Determination of the Procoagulant Activity of Extracellular Vesicle (EV) Using EV-Activated Clotting Time (EV-ACT)

This protocol investigates the use of extracellular vesicle (EV)-rich plasma as an indicator of the coagulative ability of EV. EV-rich plasma is obtained through a process of differential centrifugation and subsequent recalcification.

Our primary focus is on coagulation disorders in patients who have suffered brain trauma. In this study, we try to monitor changes in the clotting function with extracellular vesicle activity clotting time. Our teams put attention on the research of brain injury and in the brain injury, there are severe condition we call the hyper coagulated state, it's very difficult to measure and we find in the blood of patient there are some micro vesicles we call extracellular vesicles, including the apoptosis body, micro vesicle, and exosome.

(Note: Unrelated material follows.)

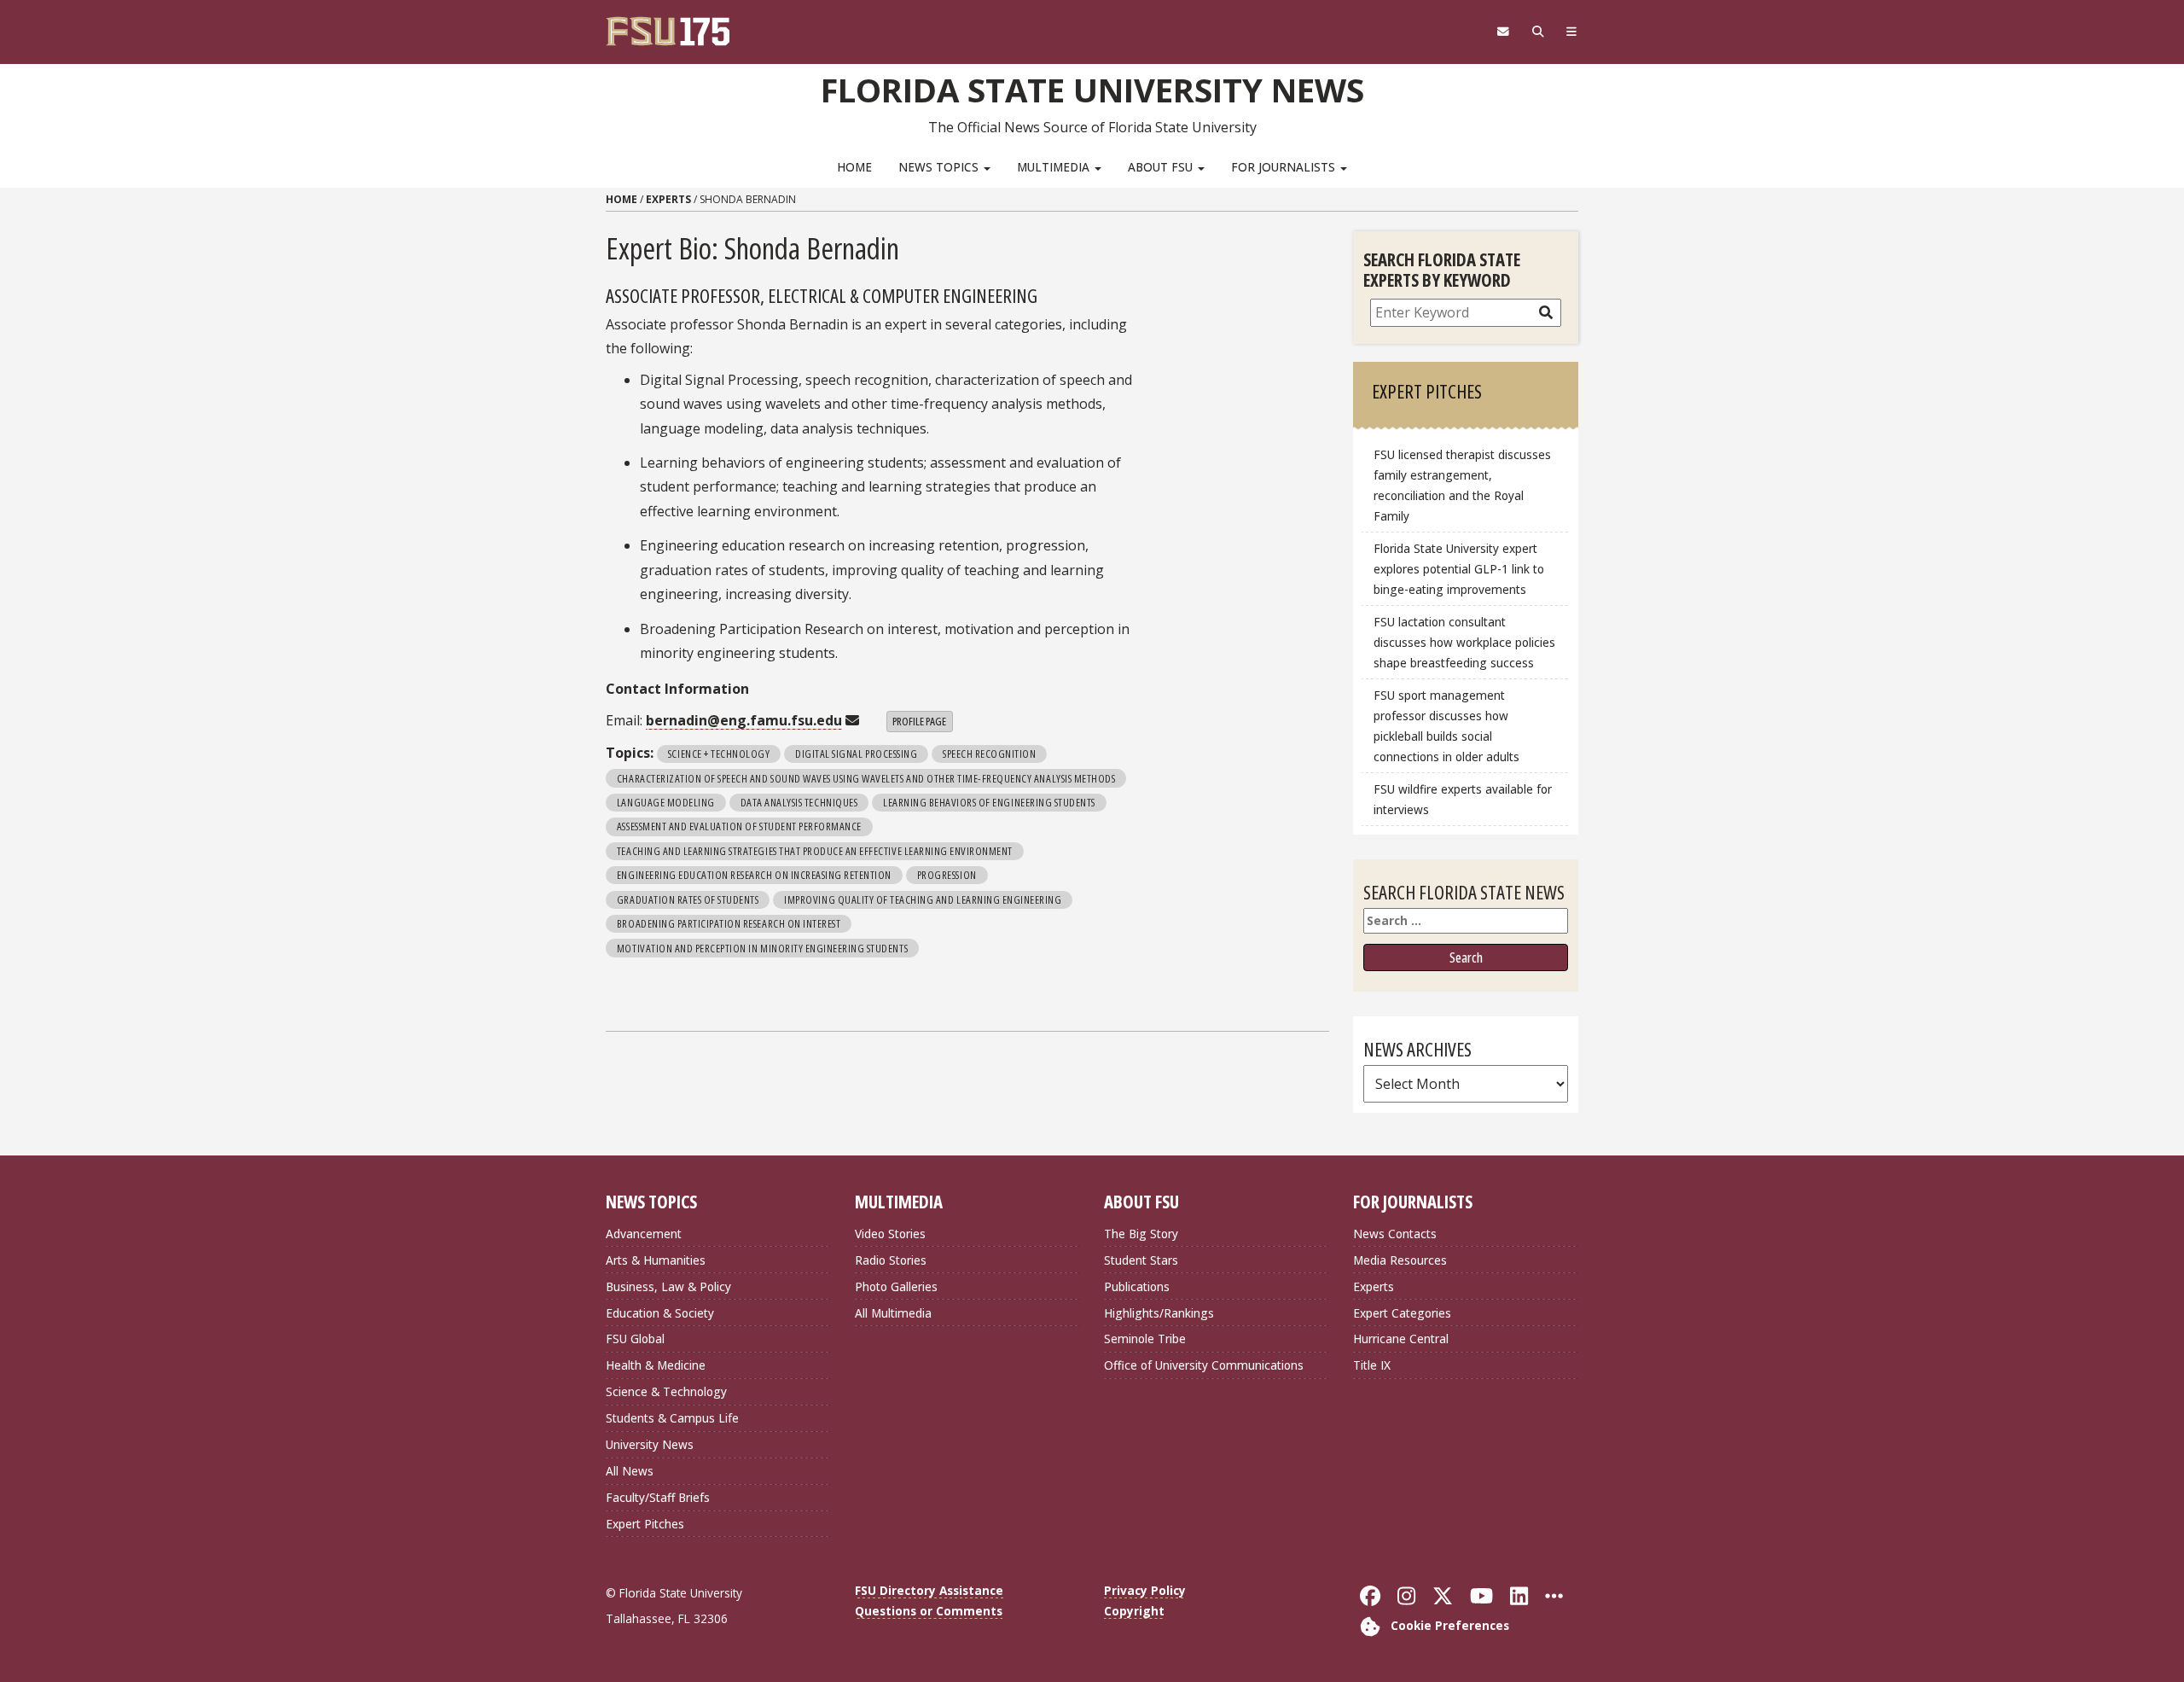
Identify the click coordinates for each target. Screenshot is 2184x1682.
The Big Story (1141, 1233)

And they are different in the pro-coagulated ability so we must find a method to measure the ability. And this method we can acute quickly to find the difference of the extracellular vesicles. That's very important.

Depend on this measure, we can do many things. We have make sure in the TPI mice and the clinical patient, especially in the peripheral circulation, it will cost some embolization that is very, very serious in the clinical. Our protocol offered a significant advantage compared to other techniques due to its simplicity, cost effectiveness, and speed.

It allows for a blood clotting test to be conducted at the bedside, eliminating the need for extensive laboratory processing. Our research have established a new method that can measure the hyper coagulated states of the peripheral blood. It can be used not only in the TPI, we can also use in other disease such as Suplasia preeclampsia, tumor and hematology disease.

In the future we have planned to investigate the zoo of EV ACT in scanning for clinical hypercoagulability, a condition that increase the risk of blood clot. To begin centrifuge the human blood at 120 G for 20 minutes at room temperature to remove the blood cells, then transfer the upper half of the supernatant to a new tube. Next centrifuge the platelet rich plasma to remove the platelets and transfer the upper half of the supernatant to a new tube.

Then remove the cell debris by centrifuging the platelet poor plasma at 13, 000 G for two minutes. Transfer the upper half of the supernatant to a new tube, turn on the clot analyzer to detect extracellular vesicle or EV activated clotting time and preheat the instrument to 37 degrees Celsius. Install the disposable probe and test cup, then start the quality control procedure of the machine.

After the quality control run, enter sample information into the system. Then add 200 microliters of EV rich plasma to the test cup, followed by 20 millimolar, 170 microliters of calcium chloride. Click the start button, close the cover and allow the probe to detect the change in sample resistance.

The unqualified EV samples exhibit a distinct cluster with a slightly larger particle size near the gate of EV.In contrast, qualified EV rich samples showed most signals within the gate of EV as a single group. An increase in EV concentration, shortened EV activated clotting time, while a decrease in EV concentration, prolonged EV activated clotting time. EV rich plasma samples from patients with preeclampsia, hip fractures, and lung cancer had significantly shorter EV activated clotting time compared to healthy volunteers.